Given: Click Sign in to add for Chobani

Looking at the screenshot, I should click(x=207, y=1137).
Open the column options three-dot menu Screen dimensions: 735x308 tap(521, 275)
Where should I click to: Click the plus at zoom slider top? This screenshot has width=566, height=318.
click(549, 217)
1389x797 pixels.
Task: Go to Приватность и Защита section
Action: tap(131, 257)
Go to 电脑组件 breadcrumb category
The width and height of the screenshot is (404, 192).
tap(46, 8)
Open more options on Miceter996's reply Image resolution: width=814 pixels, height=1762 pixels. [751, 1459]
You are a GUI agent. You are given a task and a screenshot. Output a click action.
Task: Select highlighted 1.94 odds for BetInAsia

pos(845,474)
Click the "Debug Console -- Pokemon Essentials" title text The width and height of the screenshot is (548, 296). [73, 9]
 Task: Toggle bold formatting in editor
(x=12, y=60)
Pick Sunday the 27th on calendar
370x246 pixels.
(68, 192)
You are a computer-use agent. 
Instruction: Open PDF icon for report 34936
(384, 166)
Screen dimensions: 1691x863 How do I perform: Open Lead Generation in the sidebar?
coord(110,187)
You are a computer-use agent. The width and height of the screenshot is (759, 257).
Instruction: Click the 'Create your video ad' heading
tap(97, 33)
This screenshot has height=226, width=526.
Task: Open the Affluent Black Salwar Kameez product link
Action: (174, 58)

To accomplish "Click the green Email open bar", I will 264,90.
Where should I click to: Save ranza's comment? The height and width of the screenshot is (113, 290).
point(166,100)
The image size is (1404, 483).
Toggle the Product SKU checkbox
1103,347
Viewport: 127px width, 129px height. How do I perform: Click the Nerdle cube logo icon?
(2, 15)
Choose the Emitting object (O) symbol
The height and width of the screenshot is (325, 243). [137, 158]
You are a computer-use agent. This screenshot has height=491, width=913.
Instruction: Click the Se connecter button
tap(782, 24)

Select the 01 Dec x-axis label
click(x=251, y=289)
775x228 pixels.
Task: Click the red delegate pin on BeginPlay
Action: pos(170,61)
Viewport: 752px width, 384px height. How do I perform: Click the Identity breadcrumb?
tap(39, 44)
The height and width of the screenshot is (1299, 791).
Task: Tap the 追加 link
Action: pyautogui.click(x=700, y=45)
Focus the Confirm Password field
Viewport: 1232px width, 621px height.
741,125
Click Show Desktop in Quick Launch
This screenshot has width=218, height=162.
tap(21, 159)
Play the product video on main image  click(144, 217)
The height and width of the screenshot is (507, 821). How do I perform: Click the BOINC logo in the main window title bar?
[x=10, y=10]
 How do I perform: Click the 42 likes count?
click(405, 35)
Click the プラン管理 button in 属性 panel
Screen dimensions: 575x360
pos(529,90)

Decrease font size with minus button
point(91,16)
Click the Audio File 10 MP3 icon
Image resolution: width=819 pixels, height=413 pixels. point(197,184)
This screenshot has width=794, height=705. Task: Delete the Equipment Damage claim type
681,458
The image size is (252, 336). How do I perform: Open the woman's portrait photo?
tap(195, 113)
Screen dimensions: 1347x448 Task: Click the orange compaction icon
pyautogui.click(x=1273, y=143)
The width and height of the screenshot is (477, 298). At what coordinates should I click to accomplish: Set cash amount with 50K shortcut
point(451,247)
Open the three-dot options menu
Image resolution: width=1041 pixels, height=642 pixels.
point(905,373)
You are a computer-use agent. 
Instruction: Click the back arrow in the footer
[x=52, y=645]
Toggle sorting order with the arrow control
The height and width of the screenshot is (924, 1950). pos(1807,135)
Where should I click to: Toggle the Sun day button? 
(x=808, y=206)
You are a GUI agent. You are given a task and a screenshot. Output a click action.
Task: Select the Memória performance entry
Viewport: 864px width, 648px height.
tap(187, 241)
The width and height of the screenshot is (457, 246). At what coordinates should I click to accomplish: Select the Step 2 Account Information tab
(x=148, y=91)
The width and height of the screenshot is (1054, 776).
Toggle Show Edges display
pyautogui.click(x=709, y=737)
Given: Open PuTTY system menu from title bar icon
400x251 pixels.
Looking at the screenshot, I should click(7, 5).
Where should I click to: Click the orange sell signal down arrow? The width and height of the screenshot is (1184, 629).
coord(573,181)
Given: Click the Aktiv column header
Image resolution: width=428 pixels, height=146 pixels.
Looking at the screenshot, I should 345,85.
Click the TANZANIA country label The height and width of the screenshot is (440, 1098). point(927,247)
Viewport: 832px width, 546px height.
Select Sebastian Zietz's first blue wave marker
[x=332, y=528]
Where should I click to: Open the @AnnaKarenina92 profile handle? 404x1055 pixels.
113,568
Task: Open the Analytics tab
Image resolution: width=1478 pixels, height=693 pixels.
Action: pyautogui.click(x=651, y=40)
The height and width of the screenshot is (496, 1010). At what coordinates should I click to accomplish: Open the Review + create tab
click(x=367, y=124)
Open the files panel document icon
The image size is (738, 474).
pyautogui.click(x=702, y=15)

__TASK INSTRUCTIONS__
Set out every line from the material that contains the string "computer".

__RESULT OF THE EXERCISE__
You are a computer-use agent. 
You are a computer-use agent. The width and height of the screenshot is (759, 257).
You are a computer-use agent. This screenshot has height=491, width=913.
You are a computer-use agent. 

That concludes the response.